Honestamente, después de pasar años en crypto, ya no me impresiona fácilmente. Cada ciclo trae un nuevo proyecto que promete arreglar todo: mejor escalabilidad, mejor privacidad, mejor seguridad, mejor experiencia del usuario. Luego, el entusiasmo se desvanece, el mercado se enfría y la mayoría de esas promesas desaparecen con él. Por eso mi reacción a Midnight no es de emoción al principio. Es un interés cauteloso.

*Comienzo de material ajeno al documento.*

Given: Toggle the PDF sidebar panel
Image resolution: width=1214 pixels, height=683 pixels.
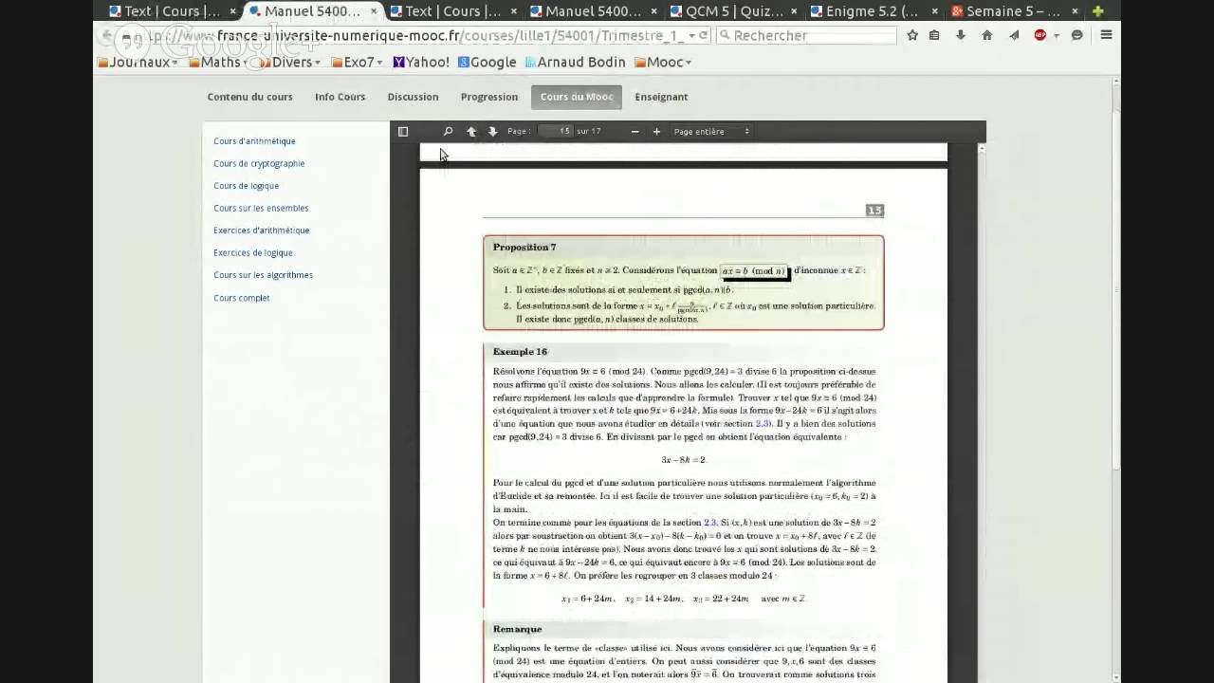Looking at the screenshot, I should (x=403, y=132).
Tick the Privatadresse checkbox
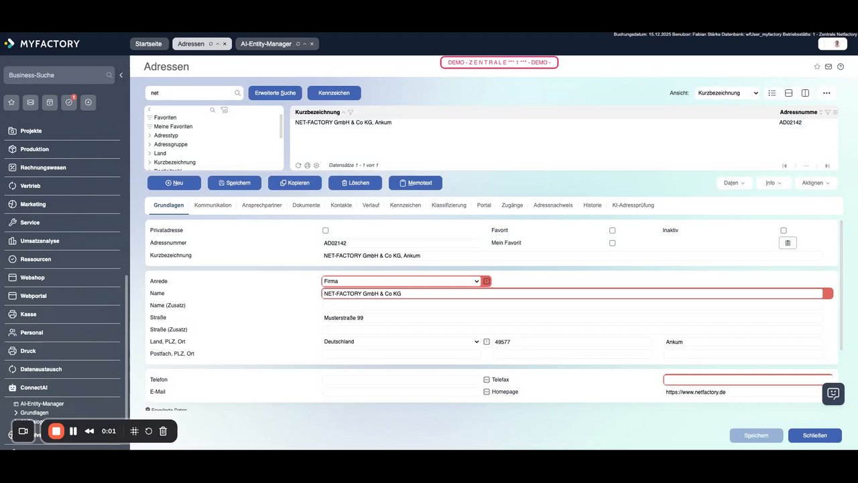This screenshot has height=483, width=858. [x=326, y=231]
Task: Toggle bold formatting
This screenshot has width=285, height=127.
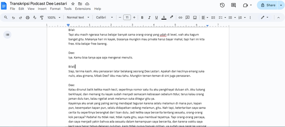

Lo que hace que Midnight valga la pena es que no solo habla sobre privacidad. Crypto ya ha repetido esa historia muchas veces. La parte más interesante es la pregunta que plantea: ¿qué necesita ser público en una blockchain y qué debería permanecer privado? Esa es una pregunta mucho mejor que la habitual "pon todo en la cadena y llámalo confianza."
Durante mucho tiempo, Web3 trató la transparencia como un bien absoluto. Pero en la práctica, eso a menudo significaba sobreexposición. Una billetera dejó de ser solo una billetera y se convirtió en un mapa completo de comportamiento: saldos, tiempos, rutas de protocolo y patrones. Midnight parece desafiar esa norma. Su modelo sugiere que la verificación puede permanecer pública mientras que la actividad sensible no tiene que ser completamente expuesta.
Por eso el diseño de NIGHT y DUST destaca. En lugar de mezclar valor público y ejecución privada en una corriente visible, Midnight los separa. Eso puede sonar técnico, pero la idea es simple: la confianza debe permanecer visible, mientras que la persona detrás de la actividad no debe ser despojada por completo.
No estoy diciendo que Midnight cambiará todo. Crypto me ha enseñado a tener cuidado con grandes afirmaciones. Pero creo que está planteando una de las pocas preguntas en este espacio que todavía se siente fresca, necesaria y real.